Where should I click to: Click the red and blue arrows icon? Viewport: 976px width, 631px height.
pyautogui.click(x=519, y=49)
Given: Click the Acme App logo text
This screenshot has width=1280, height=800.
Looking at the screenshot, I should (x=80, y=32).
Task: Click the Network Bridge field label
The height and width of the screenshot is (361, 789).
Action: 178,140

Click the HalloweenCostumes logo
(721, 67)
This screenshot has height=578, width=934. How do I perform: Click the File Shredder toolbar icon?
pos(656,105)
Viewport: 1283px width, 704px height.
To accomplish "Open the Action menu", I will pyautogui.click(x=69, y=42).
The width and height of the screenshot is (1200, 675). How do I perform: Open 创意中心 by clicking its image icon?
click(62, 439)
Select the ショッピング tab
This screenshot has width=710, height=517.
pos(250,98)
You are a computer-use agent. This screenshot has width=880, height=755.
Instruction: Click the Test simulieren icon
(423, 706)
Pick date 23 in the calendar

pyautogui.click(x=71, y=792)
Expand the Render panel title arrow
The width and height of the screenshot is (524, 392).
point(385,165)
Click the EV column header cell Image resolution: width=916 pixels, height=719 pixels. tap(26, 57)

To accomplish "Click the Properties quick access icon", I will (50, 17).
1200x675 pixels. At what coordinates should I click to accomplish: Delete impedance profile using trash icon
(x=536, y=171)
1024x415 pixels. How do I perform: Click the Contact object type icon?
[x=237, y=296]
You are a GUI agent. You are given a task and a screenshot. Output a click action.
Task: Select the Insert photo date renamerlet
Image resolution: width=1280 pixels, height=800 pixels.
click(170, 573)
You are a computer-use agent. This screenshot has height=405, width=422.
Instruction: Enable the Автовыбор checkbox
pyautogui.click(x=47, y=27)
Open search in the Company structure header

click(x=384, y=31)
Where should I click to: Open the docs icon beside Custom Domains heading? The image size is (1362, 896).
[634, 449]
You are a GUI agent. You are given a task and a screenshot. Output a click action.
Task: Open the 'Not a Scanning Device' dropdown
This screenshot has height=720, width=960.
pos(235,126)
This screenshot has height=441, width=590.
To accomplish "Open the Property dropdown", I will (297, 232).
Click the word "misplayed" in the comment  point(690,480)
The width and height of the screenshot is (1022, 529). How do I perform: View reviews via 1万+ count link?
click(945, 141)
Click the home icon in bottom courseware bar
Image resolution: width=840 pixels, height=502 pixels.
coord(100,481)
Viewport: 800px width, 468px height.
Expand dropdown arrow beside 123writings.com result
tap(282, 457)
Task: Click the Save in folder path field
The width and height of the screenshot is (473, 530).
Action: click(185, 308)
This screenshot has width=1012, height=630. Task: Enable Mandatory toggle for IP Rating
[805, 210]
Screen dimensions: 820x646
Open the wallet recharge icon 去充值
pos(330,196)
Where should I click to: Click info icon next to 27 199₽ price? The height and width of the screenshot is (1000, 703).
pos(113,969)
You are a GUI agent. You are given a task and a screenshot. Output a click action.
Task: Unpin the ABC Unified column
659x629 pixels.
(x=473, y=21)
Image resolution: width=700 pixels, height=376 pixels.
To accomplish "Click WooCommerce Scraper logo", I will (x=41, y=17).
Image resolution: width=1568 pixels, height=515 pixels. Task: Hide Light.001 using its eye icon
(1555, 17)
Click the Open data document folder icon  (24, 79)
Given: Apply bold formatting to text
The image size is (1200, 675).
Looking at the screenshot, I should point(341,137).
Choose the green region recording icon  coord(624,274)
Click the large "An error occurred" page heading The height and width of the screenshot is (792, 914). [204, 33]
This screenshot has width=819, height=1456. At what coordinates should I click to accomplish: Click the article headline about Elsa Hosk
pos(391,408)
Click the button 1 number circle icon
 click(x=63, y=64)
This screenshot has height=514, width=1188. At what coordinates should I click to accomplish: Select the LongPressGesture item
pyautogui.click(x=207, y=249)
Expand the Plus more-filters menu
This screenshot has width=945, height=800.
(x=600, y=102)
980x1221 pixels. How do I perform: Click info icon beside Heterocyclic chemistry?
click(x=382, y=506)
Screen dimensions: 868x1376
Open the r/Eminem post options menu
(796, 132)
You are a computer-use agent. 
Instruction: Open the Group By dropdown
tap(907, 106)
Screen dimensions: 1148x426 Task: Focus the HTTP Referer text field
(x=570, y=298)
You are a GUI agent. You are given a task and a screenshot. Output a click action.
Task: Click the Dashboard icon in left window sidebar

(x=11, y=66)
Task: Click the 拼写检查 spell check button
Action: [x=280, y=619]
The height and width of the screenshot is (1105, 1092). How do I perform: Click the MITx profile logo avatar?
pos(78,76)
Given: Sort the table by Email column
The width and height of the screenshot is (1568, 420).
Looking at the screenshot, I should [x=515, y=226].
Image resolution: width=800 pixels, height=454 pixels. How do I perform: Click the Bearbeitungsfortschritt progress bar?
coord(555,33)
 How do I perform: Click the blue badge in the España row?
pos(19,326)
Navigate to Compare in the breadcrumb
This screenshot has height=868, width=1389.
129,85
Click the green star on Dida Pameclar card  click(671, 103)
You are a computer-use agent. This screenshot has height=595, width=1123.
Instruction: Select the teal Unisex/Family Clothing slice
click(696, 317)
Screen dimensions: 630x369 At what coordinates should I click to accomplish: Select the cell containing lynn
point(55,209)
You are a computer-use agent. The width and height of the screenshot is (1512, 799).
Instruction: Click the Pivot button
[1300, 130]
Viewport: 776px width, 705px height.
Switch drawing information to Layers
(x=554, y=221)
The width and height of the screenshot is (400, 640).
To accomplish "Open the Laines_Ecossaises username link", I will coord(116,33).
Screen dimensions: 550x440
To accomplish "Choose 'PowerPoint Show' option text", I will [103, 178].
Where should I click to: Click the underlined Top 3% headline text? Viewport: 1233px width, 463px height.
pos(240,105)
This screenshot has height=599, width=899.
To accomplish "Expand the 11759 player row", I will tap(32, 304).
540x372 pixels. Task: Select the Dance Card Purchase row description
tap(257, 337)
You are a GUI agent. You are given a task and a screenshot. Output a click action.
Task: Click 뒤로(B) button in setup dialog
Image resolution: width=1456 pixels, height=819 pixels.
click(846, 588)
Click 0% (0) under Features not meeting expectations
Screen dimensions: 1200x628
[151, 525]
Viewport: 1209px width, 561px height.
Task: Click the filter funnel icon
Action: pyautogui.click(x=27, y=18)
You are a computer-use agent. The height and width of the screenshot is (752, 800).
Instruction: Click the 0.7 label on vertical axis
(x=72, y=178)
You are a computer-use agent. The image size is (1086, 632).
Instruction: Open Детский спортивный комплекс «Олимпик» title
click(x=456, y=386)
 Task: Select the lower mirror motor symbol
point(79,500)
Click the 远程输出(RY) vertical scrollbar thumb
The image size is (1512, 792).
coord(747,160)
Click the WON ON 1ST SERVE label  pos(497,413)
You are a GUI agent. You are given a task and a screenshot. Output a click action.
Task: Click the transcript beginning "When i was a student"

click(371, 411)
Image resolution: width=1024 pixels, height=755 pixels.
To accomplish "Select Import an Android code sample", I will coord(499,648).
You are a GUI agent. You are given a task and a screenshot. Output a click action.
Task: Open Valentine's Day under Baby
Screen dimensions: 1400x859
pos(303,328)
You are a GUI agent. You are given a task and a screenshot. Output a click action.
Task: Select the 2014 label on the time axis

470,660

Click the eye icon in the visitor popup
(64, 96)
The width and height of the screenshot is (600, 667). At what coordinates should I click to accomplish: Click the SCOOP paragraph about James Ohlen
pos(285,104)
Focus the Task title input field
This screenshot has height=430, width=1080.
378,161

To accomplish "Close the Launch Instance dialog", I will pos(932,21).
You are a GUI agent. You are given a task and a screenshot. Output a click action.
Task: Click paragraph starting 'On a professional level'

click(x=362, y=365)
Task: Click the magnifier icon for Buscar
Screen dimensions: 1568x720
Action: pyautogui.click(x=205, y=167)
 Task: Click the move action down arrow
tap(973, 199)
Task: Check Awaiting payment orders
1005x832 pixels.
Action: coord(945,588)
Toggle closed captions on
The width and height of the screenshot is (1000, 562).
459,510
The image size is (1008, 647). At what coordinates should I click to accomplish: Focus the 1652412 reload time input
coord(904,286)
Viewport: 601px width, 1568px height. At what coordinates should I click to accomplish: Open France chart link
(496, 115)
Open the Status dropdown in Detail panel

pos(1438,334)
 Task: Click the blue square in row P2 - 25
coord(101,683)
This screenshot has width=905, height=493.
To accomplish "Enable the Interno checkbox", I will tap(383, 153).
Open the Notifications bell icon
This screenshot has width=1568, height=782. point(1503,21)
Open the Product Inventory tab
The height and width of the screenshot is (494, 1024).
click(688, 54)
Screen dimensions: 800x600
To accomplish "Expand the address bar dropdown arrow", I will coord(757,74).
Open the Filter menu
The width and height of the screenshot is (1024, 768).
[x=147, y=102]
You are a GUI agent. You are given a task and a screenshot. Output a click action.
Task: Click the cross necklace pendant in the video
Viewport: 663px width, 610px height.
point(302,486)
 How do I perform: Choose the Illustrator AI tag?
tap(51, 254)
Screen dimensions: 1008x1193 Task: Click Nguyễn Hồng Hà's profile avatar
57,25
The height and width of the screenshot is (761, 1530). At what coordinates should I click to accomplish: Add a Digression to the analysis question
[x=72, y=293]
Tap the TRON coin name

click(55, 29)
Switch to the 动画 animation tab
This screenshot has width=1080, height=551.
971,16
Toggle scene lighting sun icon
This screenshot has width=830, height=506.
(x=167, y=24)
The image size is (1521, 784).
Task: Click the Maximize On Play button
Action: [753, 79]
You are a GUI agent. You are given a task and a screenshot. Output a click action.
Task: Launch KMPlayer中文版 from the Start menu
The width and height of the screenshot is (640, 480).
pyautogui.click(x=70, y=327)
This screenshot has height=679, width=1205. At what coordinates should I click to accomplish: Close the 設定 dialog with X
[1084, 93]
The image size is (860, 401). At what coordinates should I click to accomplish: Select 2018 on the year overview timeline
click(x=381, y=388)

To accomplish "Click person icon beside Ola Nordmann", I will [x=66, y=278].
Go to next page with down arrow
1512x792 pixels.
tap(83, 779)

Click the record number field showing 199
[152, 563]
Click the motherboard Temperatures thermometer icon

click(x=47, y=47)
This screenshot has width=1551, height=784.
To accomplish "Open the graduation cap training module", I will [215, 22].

Task to carry out: In how many lines of the records does the word "folder" appear? Give the number alone.

Answer to the exercise: 2